* Excerpted text:
* start *

Boolean ring and algebraic numbers

Boolean ring

Let $B$ be a commutative ring with unity. We say that $B$ is a Boolean ring if $x^2=x$ for all $x \in B$. The name “Boolean” certainly rings a bell of the idea of bool values in programming, or in general, the Boolean algebra that is frequently used in logic, digital electronics and computer science.

In this post, we will examine Boolean rings on a level of commutative algebra, followed by an explicit example in algebraic number theory.

Basic properties of Boolean rings

Throughout, let $B$ be a Boolean ring.

Proposition 1. In the Boolean ring $B$, we have

1. $2x=0$ for all $x \in B$.
2. Every prime ideal $\mathfrak{p} \subset B$ is maximal, and $B/\mathfrak{p}$ is a field with two elements.
3. Every finitely generated ideal in $A$ is principal.

Proof. For 1, notice that

$$2x=2x^2=(2x)^2=4x^2 \implies 2x=2x^2=(4x^2-2x^2)=(2x^2-2x^2)=0$$

For 2, it suffices to show that for every prime ideal $\mathfrak{p} \subset B$, we have $B/\mathfrak{p} \cong \mathbb{Z}/2\mathbb{Z}$.

Pick $x \in B \setminus \mathfrak{p}$. Then in $B/\mathfrak{p}$ we have $\overline{x}^2=\overline{x}$, where $\overline{x}=x+\mathfrak{p} \in B/\mathfrak{p}$. Therefore $\overline{x}(\overline{x}-\overline{1})=0$. However, since $B/\mathfrak{p}$ is entire, we see that we must have $\overline{x}=\overline{1}$ since $x \not\in \mathfrak{p}$. Therefore there are exactly two elements in $B/\mathfrak{p}$,...

* end *

* Stored data:
* start *

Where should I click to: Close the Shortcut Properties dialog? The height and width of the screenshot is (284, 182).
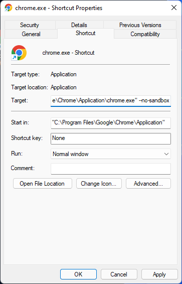point(174,8)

* end *

* Required work: Copy the part of the Boolean ring post that starts at the words "Let $B$ be a commutative" and ends after the words "and computer science.". The lines have nothing to do with the Boolean ring post.

* Solved problem:
Let $B$ be a commutative ring with unity. We say that $B$ is a Boolean ring if $x^2=x$ for all $x \in B$. The name “Boolean” certainly rings a bell of the idea of bool values in programming, or in general, the Boolean algebra that is frequently used in logic, digital electronics and computer science.